A plethora of previously unknown chlamydia-related bacterial strains have been discovered in the unlikeliest places: under the Arctic seafloor sediments. The discovery raises new questions about this complex and persistent bacteria community and how it came to infect humans and other species.
Chlamydia is the most recorded STD in the United States and is caused by an infection of the bacterium Chlamydia trachomatis. Chlamydia has formed the largest proportion of all recorded STDs to the U.S. since 1994. Disease Awareness and Prevention Centers.
This bacterium and its associated relatives, known collectively as Chlamydiae, can also infect other species, allowing them to survive and reproduce. Scientists call them “compulsory intracellular parasites,” meaning they can replicate only inside a host cell. Besides humans and other animals (such as koalas), Chlamydiae feed on more complex micro-organisms than themselves, including aquatic eukaryotes such as amoeba, algae, and plankton.
Chlamydiae are known to occupy a wide variety of environments but, as new research published in Current Biology reveals, their ecological range is much more diverse than we ever thought. The new paper, led by microbiologist Thijs Ettema from Wageningen University & Research in The Netherlands, reveals that the high-pressure, low-oxygen sediments under the Arctic seafloor have a diverse population of chlamydiae.
“It was completely unexpected to discover chlamydiae in this area and of course asked the question, what were they doing on Earth there?”In a press release Jennah Dharamshi, a scholar at the Swedish University of Uppsala and the first author of the new study questioned.
The Chlamydiae’s unique position contributes to this bacterial group’s resilience and versatility, while also providing new insights into its evolution and how it came to infect macro-organisms such as humans. That said, the researchers were unable to recognize any hosts inside the marine sediment, nor were they able to grow any of the newly discovered Chlamydiae in their laboratory (it’s not easy to replicate the low-oxygen high-pressure environment in which they were found). Also it is not immediately clear how this bacteria made its way into our bodies from the deep ocean, if that is indeed the direction taken.

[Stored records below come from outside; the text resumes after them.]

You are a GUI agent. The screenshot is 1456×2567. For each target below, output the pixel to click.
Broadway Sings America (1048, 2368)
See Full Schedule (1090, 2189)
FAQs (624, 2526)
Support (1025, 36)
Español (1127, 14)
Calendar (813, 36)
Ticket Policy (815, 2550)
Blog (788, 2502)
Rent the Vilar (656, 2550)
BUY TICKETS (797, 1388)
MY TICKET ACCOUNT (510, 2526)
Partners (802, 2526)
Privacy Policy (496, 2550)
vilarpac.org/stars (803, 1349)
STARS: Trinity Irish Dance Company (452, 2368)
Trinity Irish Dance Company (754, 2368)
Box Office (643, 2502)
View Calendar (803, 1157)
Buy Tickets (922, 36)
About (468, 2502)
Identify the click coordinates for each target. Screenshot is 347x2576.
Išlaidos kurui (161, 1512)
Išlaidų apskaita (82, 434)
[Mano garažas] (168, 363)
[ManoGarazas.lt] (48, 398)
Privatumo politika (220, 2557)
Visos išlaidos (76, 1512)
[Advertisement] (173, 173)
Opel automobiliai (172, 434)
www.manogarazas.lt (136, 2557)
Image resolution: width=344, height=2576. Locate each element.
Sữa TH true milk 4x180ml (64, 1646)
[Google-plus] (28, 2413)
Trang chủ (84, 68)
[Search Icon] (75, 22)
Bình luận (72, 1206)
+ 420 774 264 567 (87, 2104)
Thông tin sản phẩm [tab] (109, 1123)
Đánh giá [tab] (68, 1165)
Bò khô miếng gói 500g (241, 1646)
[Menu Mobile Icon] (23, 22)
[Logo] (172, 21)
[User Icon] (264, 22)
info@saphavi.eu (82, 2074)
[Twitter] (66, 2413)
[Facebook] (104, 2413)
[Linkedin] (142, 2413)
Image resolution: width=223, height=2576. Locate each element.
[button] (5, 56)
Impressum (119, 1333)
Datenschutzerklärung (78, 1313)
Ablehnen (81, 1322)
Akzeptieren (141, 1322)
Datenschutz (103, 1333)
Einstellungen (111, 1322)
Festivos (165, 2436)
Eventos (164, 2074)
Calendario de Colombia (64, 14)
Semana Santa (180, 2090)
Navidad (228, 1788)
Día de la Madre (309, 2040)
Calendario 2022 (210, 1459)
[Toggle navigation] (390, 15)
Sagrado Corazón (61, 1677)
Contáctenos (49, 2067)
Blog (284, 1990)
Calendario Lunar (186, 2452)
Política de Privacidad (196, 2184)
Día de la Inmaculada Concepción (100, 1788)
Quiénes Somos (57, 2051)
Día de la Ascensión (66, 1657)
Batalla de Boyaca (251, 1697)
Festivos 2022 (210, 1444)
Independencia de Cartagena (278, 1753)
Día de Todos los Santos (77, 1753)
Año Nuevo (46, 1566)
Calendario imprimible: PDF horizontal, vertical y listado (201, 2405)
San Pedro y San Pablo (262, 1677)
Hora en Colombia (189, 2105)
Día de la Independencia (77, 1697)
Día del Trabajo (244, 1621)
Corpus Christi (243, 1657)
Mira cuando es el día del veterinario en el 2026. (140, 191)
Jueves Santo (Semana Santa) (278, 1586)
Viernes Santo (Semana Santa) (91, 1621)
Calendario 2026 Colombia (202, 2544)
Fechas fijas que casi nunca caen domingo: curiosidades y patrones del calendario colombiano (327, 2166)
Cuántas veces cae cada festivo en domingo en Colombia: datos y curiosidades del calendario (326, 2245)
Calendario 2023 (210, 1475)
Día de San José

In addition, the new paper appears to raise more questions than it answers, presenting some exciting new methods of discovering and conducting scientific research.
“Chlamydiae have undoubtedly been overlooked in several past microbial diversity surveys,” said Daniel Tamari, a report co-author and a researcher at the University of Wageningen & Research, in the press release. “This community of bacteria may play a much greater role in marine ecology than we previously thought.” According to the new paper, the previously identified Chlamydiae lineages were found to “dominate microbial communities” in deep, oxygen-deprived (anoxic) marine sediments. Such sediments were at Loki’s Fortress, a series of hydrothermal deep-sea vents situated between Norway and Greenland. The bacteria were present in sample cores clustered several miles below seafloor— an area reserved for micro-organisms (as opposed to larger animals, such as brittle stars or clams).
Sample analysis showed that Chlamydiae amounted to over 43 per cent of all bacteria found in the sediment. It probably means these microorganisms have a significant impact on the local ecosystem of this oxygen-starved climate, at such large quantities. In all, the researchers were able to classify 163 distinct Chlamydiae species, one of which was determined to be a close relative to Chlamydia trachomatis, the bacterium that is responsible for human STD.
“Finding that Chlamydia has marine sediment relatives, has given us new insights into the nature of chlamydial pathogens,” Dharamshi said.
As noted, the researchers were not in a position to identify any eukaryotic hosts in the samples, so they are not sure the species they rely on. That being said, a preliminary genetic analysis of the samples indicates that they have the requisite physiological characteristics of obligatory intracellular parasites. Hence the hosts must exist— they just need to be identified.
“We discover groups of microbes which are new to science each time we visit a different environment. It shows us how much needs to be learned,’ Ettema said.